Les conditions dans lesquelles ces activités apparaissent, et les contraintes sous lesquelles elles
sont exercées, leur confèrent certaines caractéristiques. « Elles sont informelles en ce sens que la
plupart ne sont ni consignées ni enregistrées dans les statistiques officielles, et qu’elles s’opèrent
sur une très petite échelle et avec un faible niveau d’organisation. La majorité d’entre elles
impliquent un très faible niveau de capital, de productivité et de revenu. Elles tendent à avoir peu
ou pas d’accès aux marchés organisés, aux institutions de crédit, à la technologie moderne, à
l’éducation formelle et aux outils de formation, et à nombre de services et aménagements
publics » (R. Hussmanns, 1997, 10).
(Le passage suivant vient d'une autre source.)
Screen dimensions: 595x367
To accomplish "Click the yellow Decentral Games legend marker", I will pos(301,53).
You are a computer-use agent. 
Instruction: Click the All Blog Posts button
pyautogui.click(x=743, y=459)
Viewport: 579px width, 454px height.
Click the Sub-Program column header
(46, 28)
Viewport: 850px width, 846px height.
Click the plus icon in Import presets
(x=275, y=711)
L’activité ou les activités informelles prennent de plus en
plus de l’ampleur, elles font partie de l’environnement économique et social de l’Algérie. Le lien
est étroit entre pauvreté et informel, chômage et informel, fraude et informel, contrôle de l’Etat
et informel, rareté, spéculation et informel. Les chiffres sur le secteur informel dans toutes ses
facettes ne sont pas disponibles, de par notre observation et les informations fournies par les
médias en Algérie, le secteur informel prend de l’ampleur à fur et à mesure que l’économie
évolue, il paralyse le secteur formel, voire l’économie toute entière. Qu’est ce qui explique la
tendance des acteurs économiques à l’informel ?
On retrouve le phénomène dans les cités et les campus universitaires (coiffure, couture, saisie de
texte, commerce cigarettes et tabacs à chiquer, et d’autres d’objets utilisés par les étudiants…),
dans les villes (pain fait maison, couture, tricotage, mercerie…) ainsi que des étalages de
différents produits aux abords des routes et des trottoirs. Le porte à porte, une forme de
colportage, fait partie de ces activités avec laquelle les produits fabriqués se font écouler. Dans les
caves des bâtiments et les domiciles, les produits de l’artisanat traditionnel (bijoux, …) se
fabriquent. L’activité informelle se livre à une concurrence par les prix étant donné que les coûts
de production sont plus faibles. Des sommes exorbitantes, semblent échapper au fisc et au
contrôle de l’Etat. Depuis deux ans, l’Etat tente d’éradiquer les marchés informels (apparents)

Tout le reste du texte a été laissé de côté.